Exercise details —
Below are some lines of data. Return all of them as they are.

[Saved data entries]
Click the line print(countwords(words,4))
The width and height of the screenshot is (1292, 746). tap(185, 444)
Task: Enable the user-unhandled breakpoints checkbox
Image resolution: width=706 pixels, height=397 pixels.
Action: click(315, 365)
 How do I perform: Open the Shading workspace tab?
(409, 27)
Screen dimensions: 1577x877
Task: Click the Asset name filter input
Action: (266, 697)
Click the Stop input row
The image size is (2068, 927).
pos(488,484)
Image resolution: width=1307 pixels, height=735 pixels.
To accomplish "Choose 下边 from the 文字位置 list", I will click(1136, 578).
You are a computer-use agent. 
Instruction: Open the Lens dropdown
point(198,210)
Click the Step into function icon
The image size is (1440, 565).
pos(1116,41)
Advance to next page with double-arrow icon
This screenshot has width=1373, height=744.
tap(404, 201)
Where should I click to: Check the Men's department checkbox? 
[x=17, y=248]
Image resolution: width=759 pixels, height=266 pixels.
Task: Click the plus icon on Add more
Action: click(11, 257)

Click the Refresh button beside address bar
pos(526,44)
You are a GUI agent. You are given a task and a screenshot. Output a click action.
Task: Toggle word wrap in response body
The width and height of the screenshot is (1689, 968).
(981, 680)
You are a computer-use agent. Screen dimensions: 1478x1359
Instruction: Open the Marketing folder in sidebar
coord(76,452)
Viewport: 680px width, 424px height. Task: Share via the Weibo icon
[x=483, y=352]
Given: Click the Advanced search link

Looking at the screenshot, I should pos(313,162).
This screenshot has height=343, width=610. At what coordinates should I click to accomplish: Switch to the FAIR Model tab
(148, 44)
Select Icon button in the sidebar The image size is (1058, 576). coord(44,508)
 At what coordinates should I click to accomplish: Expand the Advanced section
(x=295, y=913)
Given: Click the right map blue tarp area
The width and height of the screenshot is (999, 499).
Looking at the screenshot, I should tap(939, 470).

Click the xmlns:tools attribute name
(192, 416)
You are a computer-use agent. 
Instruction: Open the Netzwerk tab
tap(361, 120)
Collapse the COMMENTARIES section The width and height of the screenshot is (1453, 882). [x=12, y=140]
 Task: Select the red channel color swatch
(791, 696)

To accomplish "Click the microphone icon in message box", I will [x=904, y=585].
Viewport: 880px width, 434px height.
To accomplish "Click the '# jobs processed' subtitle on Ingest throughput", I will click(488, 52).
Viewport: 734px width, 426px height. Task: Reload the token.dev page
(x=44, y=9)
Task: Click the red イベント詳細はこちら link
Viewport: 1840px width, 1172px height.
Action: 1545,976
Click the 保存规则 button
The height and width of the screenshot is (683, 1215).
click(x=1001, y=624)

Solution to this task —
Click the line print(countwords(words,4))
The width and height of the screenshot is (1292, 746). tap(185, 444)
Task: Enable the user-unhandled breakpoints checkbox
Image resolution: width=706 pixels, height=397 pixels.
Action: click(315, 365)
 How do I perform: Open the Shading workspace tab?
(409, 27)
Screen dimensions: 1577x877
Task: Click the Asset name filter input
Action: (266, 697)
Click the Stop input row
The image size is (2068, 927).
pos(488,484)
Image resolution: width=1307 pixels, height=735 pixels.
To accomplish "Choose 下边 from the 文字位置 list", I will click(1136, 578).
You are a computer-use agent. 
Instruction: Open the Lens dropdown
point(198,210)
Click the Step into function icon
The image size is (1440, 565).
pos(1116,41)
Advance to next page with double-arrow icon
This screenshot has width=1373, height=744.
tap(404, 201)
Where should I click to: Check the Men's department checkbox? 
[x=17, y=248]
Image resolution: width=759 pixels, height=266 pixels.
Task: Click the plus icon on Add more
Action: click(11, 257)

Click the Refresh button beside address bar
pos(526,44)
You are a GUI agent. You are given a task and a screenshot. Output a click action.
Task: Toggle word wrap in response body
The width and height of the screenshot is (1689, 968).
(981, 680)
You are a computer-use agent. Screen dimensions: 1478x1359
Instruction: Open the Marketing folder in sidebar
coord(76,452)
Viewport: 680px width, 424px height. Task: Share via the Weibo icon
[x=483, y=352]
Given: Click the Advanced search link

Looking at the screenshot, I should pos(313,162).
This screenshot has height=343, width=610. At what coordinates should I click to accomplish: Switch to the FAIR Model tab
(148, 44)
Select Icon button in the sidebar The image size is (1058, 576). coord(44,508)
 At what coordinates should I click to accomplish: Expand the Advanced section
(x=295, y=913)
Given: Click the right map blue tarp area
The width and height of the screenshot is (999, 499).
Looking at the screenshot, I should tap(939, 470).

Click the xmlns:tools attribute name
(192, 416)
You are a computer-use agent. 
Instruction: Open the Netzwerk tab
tap(361, 120)
Collapse the COMMENTARIES section The width and height of the screenshot is (1453, 882). [x=12, y=140]
 Task: Select the red channel color swatch
(791, 696)

To accomplish "Click the microphone icon in message box", I will [x=904, y=585].
Viewport: 880px width, 434px height.
To accomplish "Click the '# jobs processed' subtitle on Ingest throughput", I will click(488, 52).
Viewport: 734px width, 426px height. Task: Reload the token.dev page
(x=44, y=9)
Task: Click the red イベント詳細はこちら link
Viewport: 1840px width, 1172px height.
Action: 1545,976
Click the 保存规则 button
The height and width of the screenshot is (683, 1215).
click(x=1001, y=624)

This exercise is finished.